[Input data Boundary: Start]
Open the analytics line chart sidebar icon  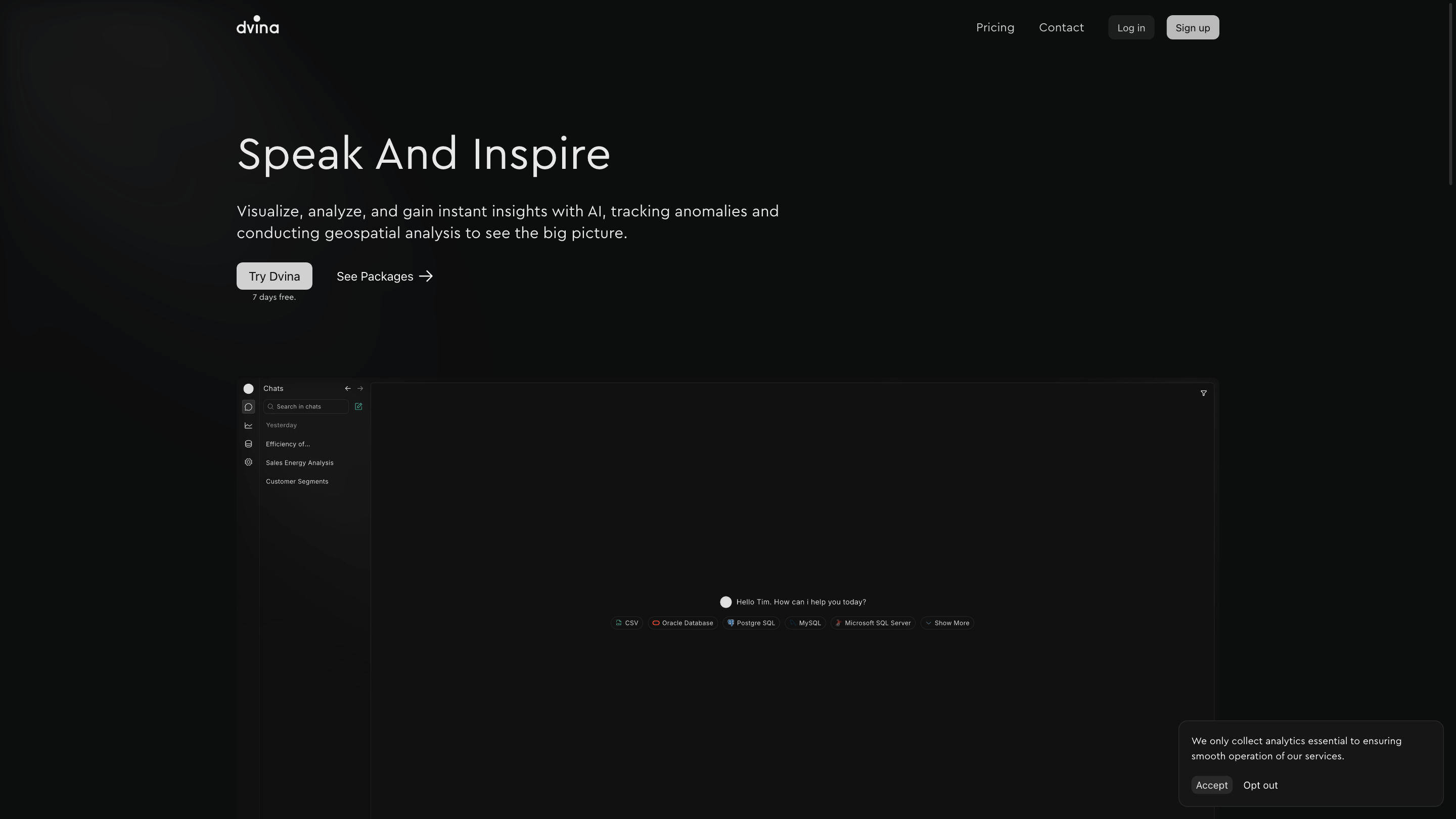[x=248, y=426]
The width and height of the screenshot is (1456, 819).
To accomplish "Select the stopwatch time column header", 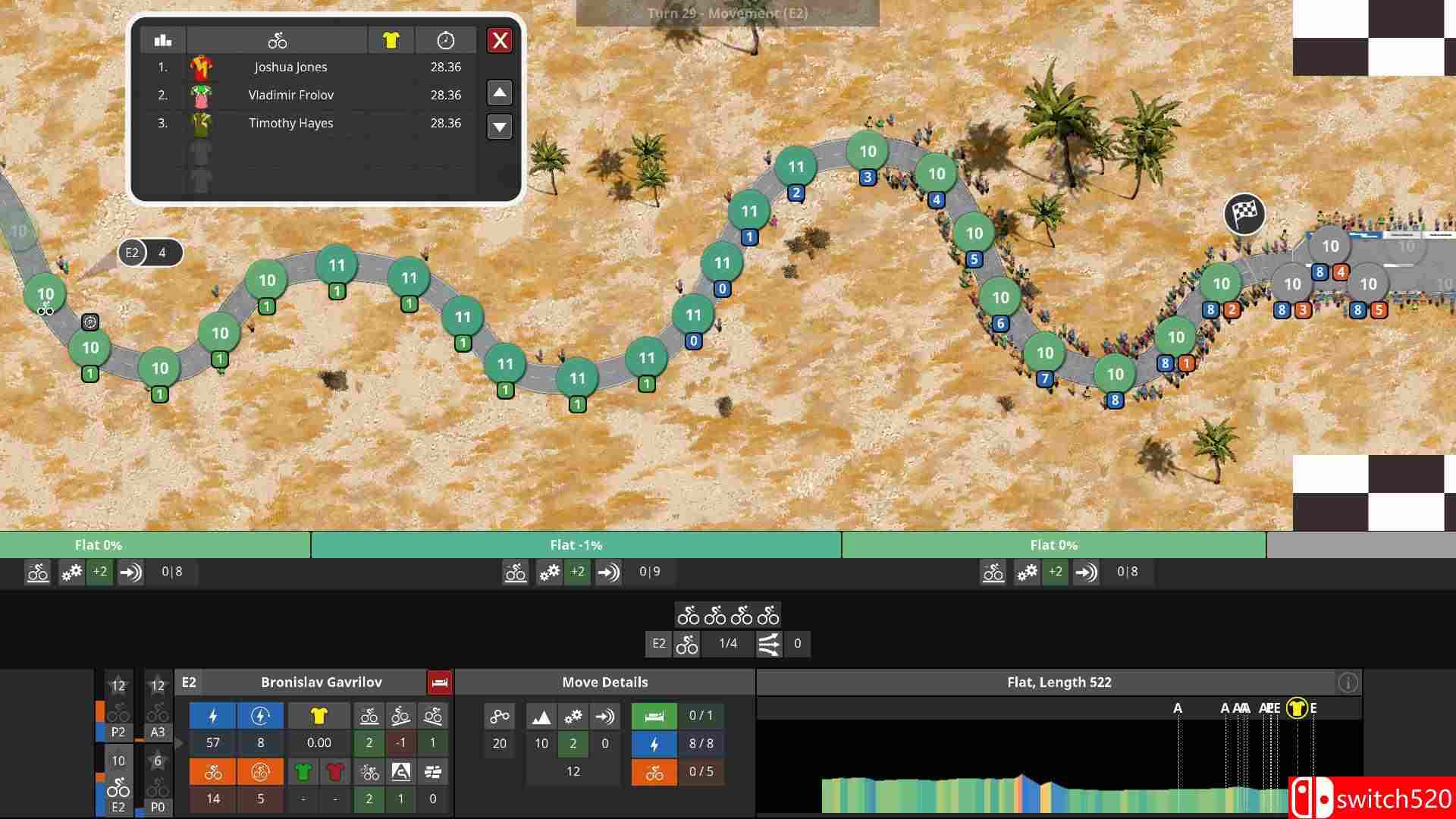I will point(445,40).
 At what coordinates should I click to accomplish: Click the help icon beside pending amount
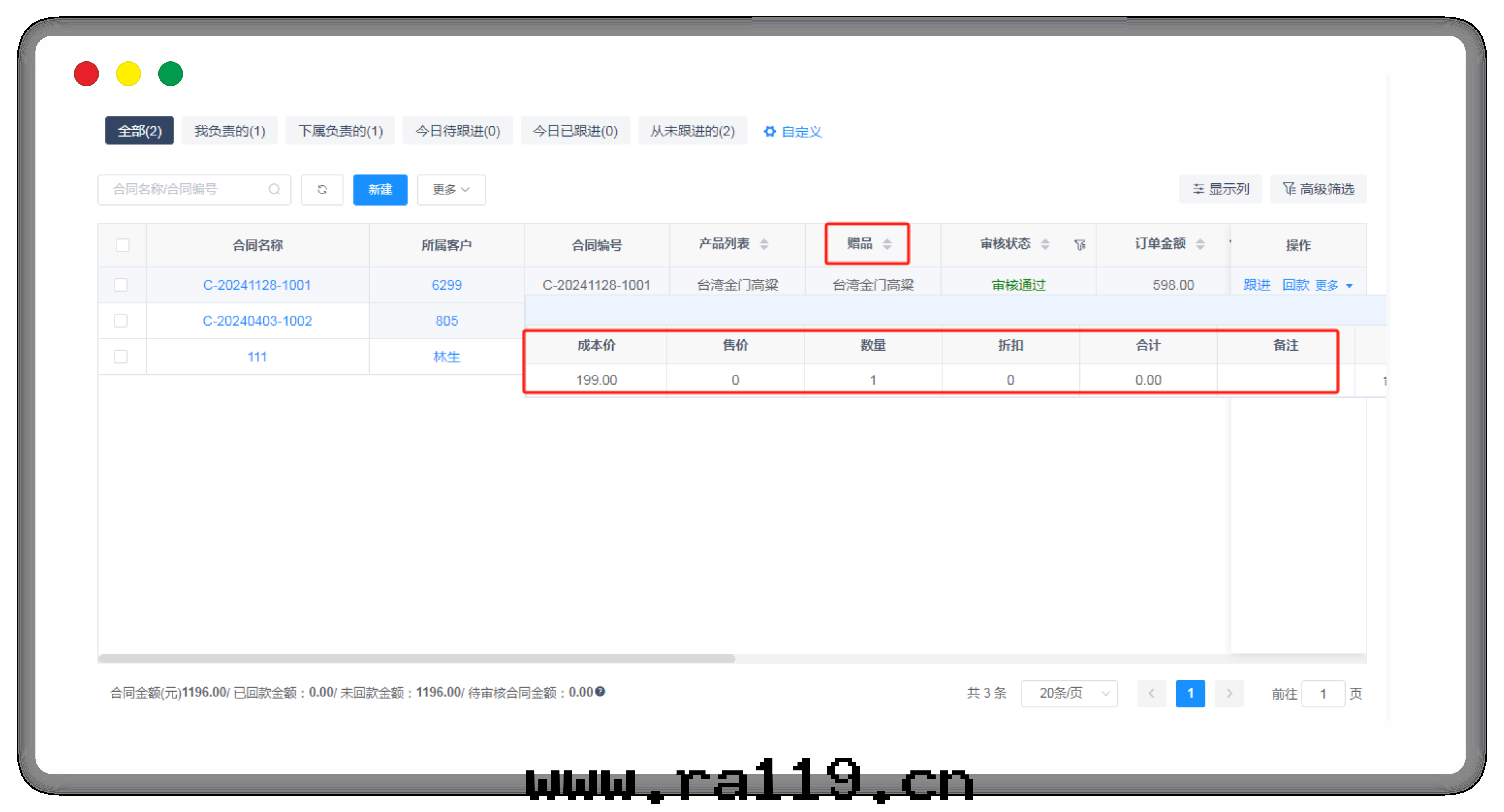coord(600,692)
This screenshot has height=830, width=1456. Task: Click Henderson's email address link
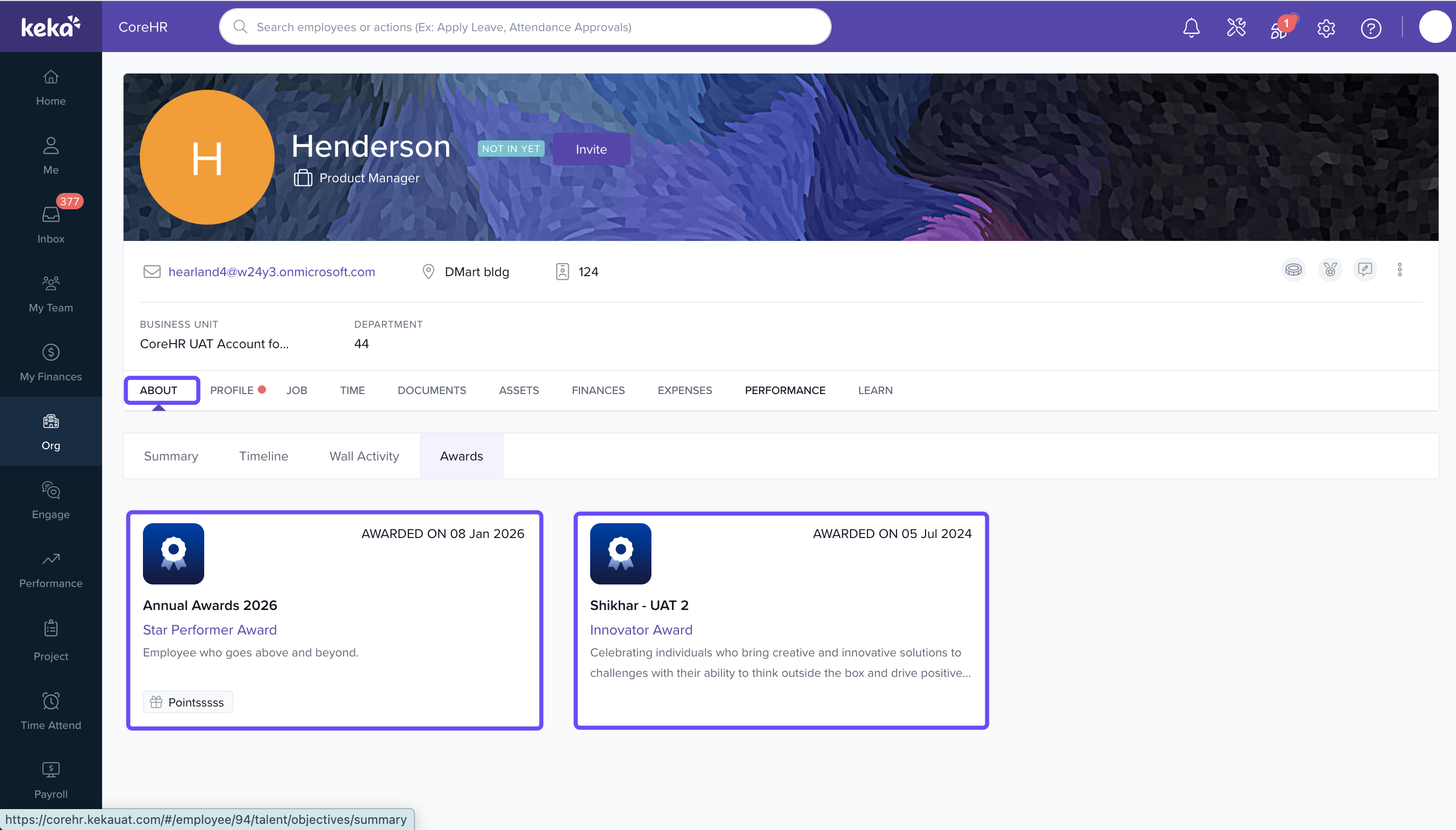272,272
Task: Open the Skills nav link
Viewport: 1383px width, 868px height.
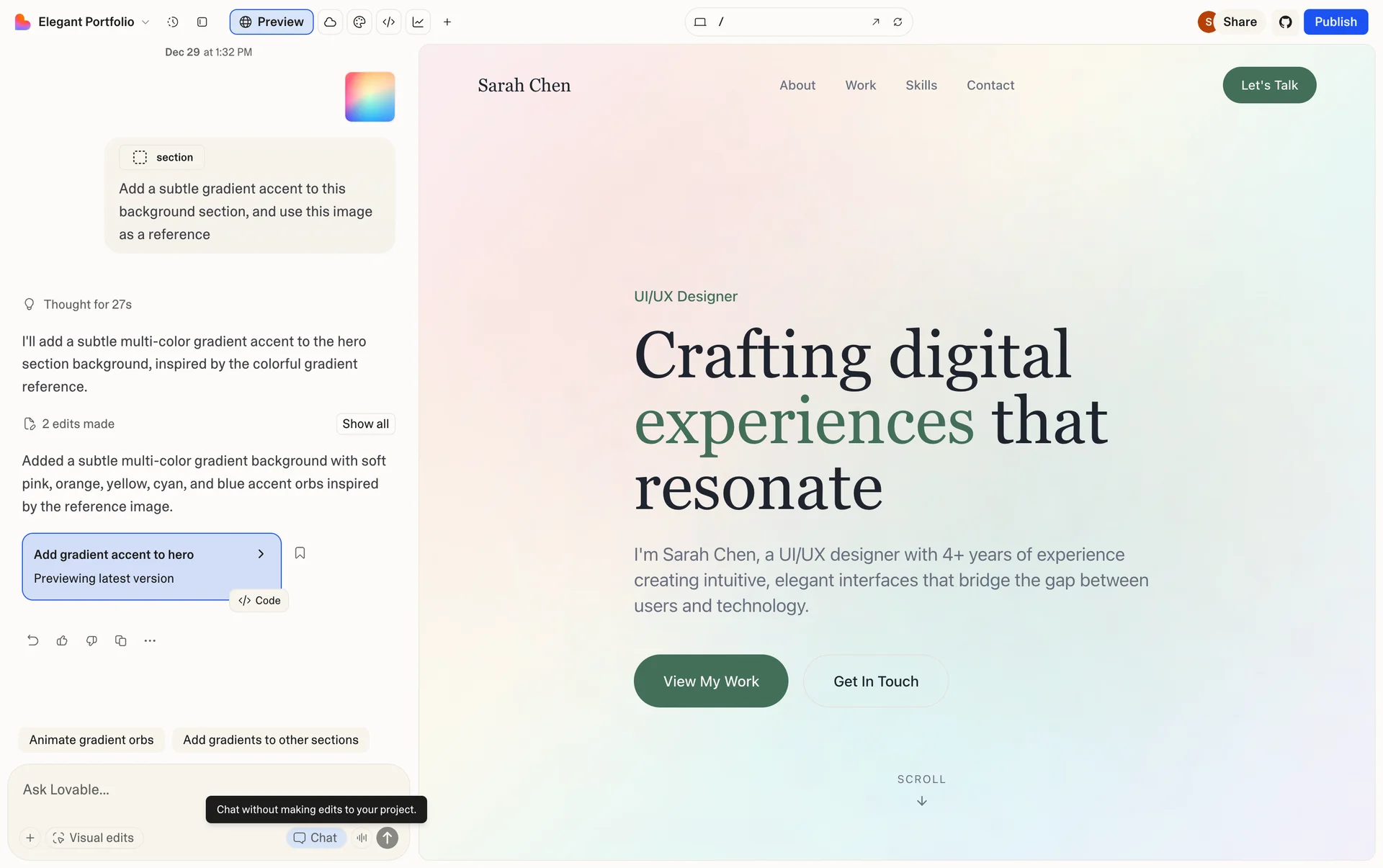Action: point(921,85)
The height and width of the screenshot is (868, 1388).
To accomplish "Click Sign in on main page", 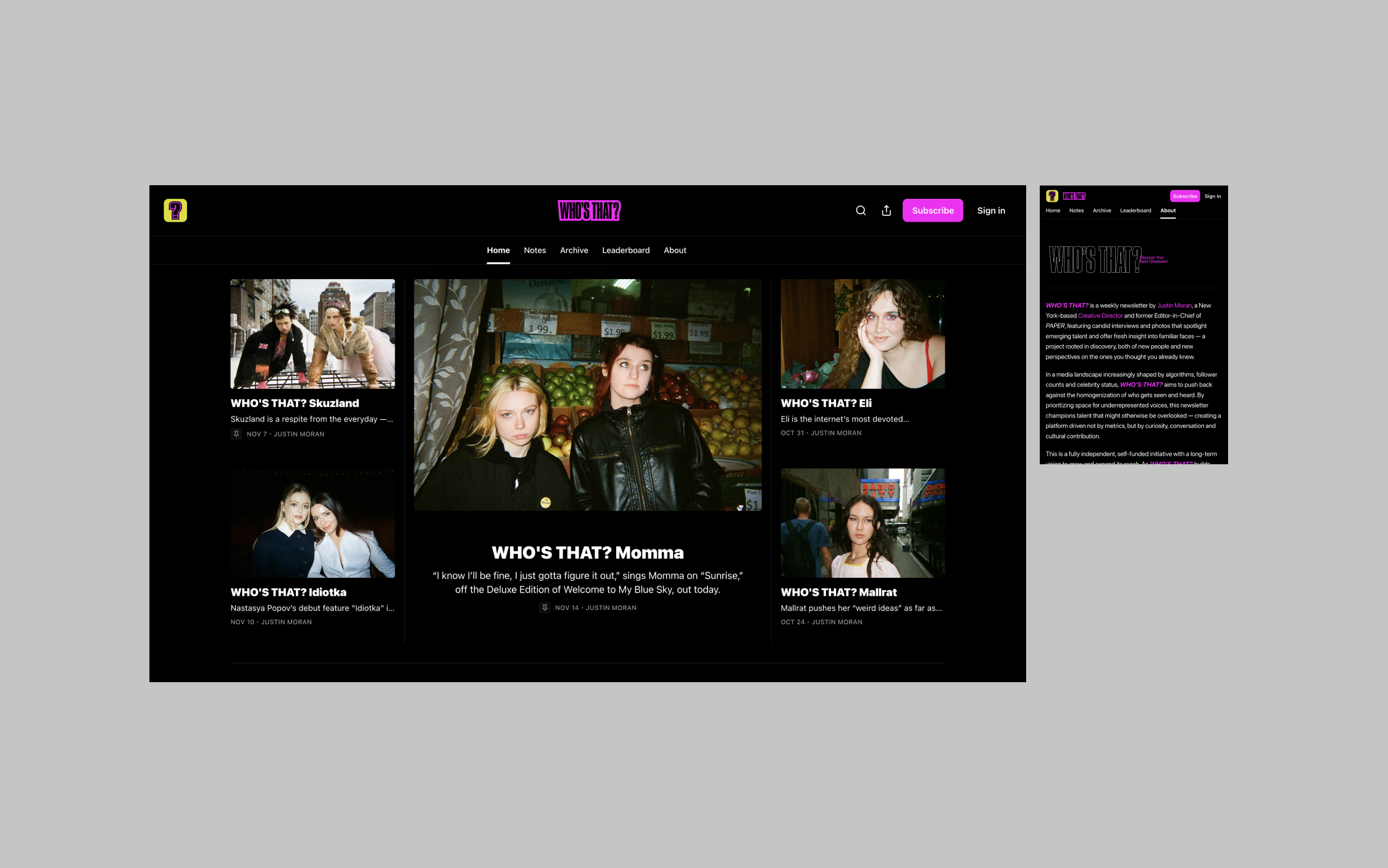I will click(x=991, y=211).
[Input data Boundary: End]
Exercise details:
Print an exact copy of the lines above, from the one containing "This screenshot has" through the one containing "The height and", and leave out the pictures.

Solution for this task:
This screenshot has height=830, width=1456. Task: Click Henderson's email address link
272,272
Task: Open the Skills nav link
Viewport: 1383px width, 868px height.
Action: point(921,85)
The height and width of the screenshot is (868, 1388).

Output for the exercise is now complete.